A picture-free, exact transcript of the entries below is required.

--- Supplied material ---
——

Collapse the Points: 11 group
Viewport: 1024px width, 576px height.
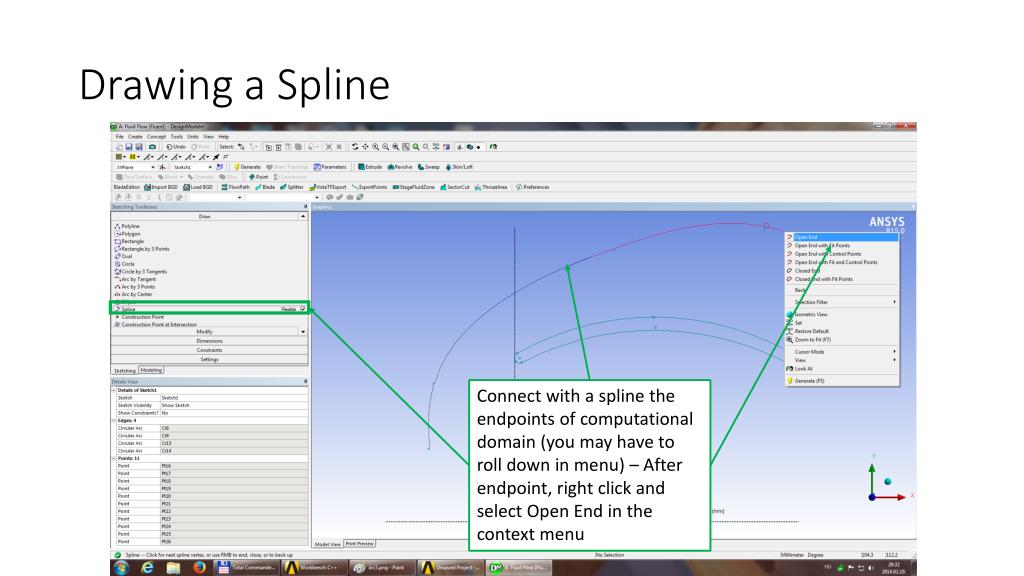click(114, 458)
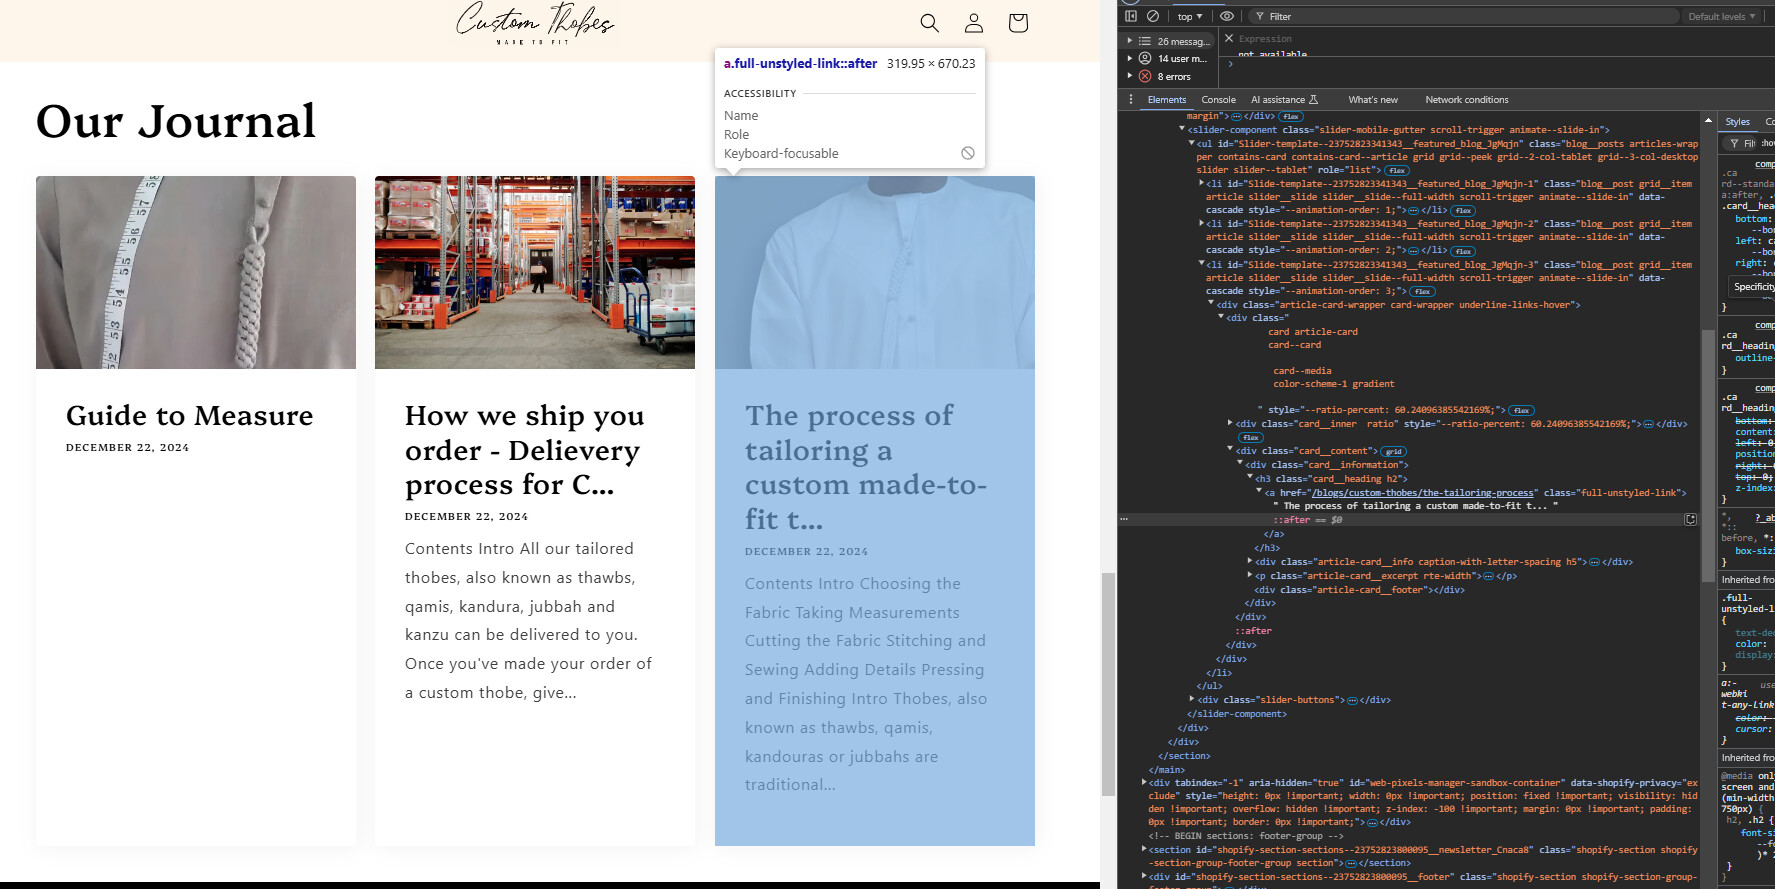
Task: Switch to the Console drawer tab
Action: pos(1218,100)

——

--- Finished task ---
Collapse the Points: 11 group
Viewport: 1024px width, 576px height.
click(114, 458)
Task: Switch to the Console drawer tab
Action: pos(1218,100)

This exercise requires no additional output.